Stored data
----

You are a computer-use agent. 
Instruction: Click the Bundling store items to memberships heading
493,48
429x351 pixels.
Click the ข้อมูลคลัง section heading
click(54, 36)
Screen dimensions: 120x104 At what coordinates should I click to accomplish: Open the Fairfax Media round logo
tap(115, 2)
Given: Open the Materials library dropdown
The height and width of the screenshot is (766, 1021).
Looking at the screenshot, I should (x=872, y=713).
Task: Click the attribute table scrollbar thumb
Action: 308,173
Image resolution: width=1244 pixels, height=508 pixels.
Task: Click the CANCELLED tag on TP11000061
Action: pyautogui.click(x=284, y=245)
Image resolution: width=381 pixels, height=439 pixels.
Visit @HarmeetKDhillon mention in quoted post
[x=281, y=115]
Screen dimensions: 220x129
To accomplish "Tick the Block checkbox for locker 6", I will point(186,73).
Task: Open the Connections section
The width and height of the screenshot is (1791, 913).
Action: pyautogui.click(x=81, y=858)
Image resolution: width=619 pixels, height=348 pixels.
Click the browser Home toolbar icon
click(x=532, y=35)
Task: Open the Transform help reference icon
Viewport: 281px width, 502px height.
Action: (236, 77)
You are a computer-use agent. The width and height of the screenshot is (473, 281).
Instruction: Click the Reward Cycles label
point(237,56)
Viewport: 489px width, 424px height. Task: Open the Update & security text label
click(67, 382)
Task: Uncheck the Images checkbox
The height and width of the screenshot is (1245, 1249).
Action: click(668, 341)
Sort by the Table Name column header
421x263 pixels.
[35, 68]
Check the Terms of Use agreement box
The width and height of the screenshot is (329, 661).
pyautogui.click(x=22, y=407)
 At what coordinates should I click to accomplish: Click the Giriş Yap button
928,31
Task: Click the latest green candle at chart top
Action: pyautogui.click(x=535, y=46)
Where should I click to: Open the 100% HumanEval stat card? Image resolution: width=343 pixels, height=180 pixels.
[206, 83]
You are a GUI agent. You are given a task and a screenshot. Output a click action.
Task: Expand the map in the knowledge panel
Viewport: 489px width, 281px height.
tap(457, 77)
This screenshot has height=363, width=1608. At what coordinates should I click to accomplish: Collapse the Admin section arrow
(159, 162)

----

- EXERCISE AIM -
Set down only the lines above that fall between the line holding "Task: Open the Transform help reference icon" and the line holding "Task: Uncheck the Images checkbox", inclusive, keeping each exact.

- SOLUTION FOR THIS PROBLEM -
Task: Open the Transform help reference icon
Viewport: 281px width, 502px height.
Action: (236, 77)
You are a computer-use agent. The width and height of the screenshot is (473, 281).
Instruction: Click the Reward Cycles label
point(237,56)
Viewport: 489px width, 424px height. Task: Open the Update & security text label
click(67, 382)
Task: Uncheck the Images checkbox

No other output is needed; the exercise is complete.